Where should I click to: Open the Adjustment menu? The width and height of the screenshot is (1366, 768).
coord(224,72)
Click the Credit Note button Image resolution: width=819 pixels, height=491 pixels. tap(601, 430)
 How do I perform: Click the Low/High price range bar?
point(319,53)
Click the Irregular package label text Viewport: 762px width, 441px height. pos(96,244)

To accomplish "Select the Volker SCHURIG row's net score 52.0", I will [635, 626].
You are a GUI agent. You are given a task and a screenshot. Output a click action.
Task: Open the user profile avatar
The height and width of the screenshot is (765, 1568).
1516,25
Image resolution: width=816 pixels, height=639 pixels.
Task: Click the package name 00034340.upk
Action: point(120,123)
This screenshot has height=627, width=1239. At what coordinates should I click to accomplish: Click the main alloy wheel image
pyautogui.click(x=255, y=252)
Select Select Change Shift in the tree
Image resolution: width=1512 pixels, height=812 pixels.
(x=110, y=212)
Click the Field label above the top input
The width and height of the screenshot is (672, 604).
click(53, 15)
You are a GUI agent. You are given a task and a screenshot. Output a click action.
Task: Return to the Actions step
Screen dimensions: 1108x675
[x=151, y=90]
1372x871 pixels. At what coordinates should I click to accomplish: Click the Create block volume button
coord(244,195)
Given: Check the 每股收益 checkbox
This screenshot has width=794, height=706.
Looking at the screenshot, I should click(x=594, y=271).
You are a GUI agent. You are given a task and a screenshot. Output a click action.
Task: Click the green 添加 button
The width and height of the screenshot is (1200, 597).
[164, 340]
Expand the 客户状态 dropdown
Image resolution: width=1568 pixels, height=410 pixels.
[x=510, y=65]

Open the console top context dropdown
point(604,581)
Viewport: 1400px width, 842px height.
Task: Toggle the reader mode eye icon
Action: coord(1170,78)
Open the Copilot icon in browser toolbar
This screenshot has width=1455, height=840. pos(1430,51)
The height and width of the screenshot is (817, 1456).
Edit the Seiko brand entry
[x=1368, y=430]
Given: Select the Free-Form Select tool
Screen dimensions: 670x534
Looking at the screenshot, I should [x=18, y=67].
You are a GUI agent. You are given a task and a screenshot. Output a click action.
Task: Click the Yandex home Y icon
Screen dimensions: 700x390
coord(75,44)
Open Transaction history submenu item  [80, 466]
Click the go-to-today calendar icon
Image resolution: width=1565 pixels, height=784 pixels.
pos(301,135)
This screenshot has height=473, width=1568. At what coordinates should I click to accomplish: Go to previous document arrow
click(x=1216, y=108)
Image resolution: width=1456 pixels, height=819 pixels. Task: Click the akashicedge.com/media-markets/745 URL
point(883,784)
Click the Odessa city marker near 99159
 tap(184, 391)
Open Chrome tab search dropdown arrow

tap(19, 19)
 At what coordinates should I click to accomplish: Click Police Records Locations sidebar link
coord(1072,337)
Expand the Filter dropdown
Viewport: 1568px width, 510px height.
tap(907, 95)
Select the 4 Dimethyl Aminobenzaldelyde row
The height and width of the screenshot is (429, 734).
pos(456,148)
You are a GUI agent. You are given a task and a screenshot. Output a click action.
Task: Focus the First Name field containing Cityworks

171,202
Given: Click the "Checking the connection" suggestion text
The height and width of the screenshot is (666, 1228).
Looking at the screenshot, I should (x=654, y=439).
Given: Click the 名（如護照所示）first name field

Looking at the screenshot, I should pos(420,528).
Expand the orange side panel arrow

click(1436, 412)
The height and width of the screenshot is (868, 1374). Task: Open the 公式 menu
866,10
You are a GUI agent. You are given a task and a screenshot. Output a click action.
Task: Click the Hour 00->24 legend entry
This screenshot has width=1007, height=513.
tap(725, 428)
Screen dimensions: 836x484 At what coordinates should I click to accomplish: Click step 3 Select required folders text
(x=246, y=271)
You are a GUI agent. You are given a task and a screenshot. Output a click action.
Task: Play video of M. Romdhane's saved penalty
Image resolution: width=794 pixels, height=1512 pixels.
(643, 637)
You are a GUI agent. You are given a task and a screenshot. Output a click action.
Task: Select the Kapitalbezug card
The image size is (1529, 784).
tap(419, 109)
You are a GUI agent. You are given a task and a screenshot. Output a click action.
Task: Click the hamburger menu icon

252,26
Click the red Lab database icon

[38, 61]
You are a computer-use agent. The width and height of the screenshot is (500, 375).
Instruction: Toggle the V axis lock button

▶ **Short exercise**
Show every line of the entries above that contains the string "Viewport", matching case exactly.

▶ **Response below**
Click the Irregular package label text Viewport: 762px width, 441px height. pos(96,244)
Viewport: 1400px width, 842px height.
Viewport: 1568px width, 510px height.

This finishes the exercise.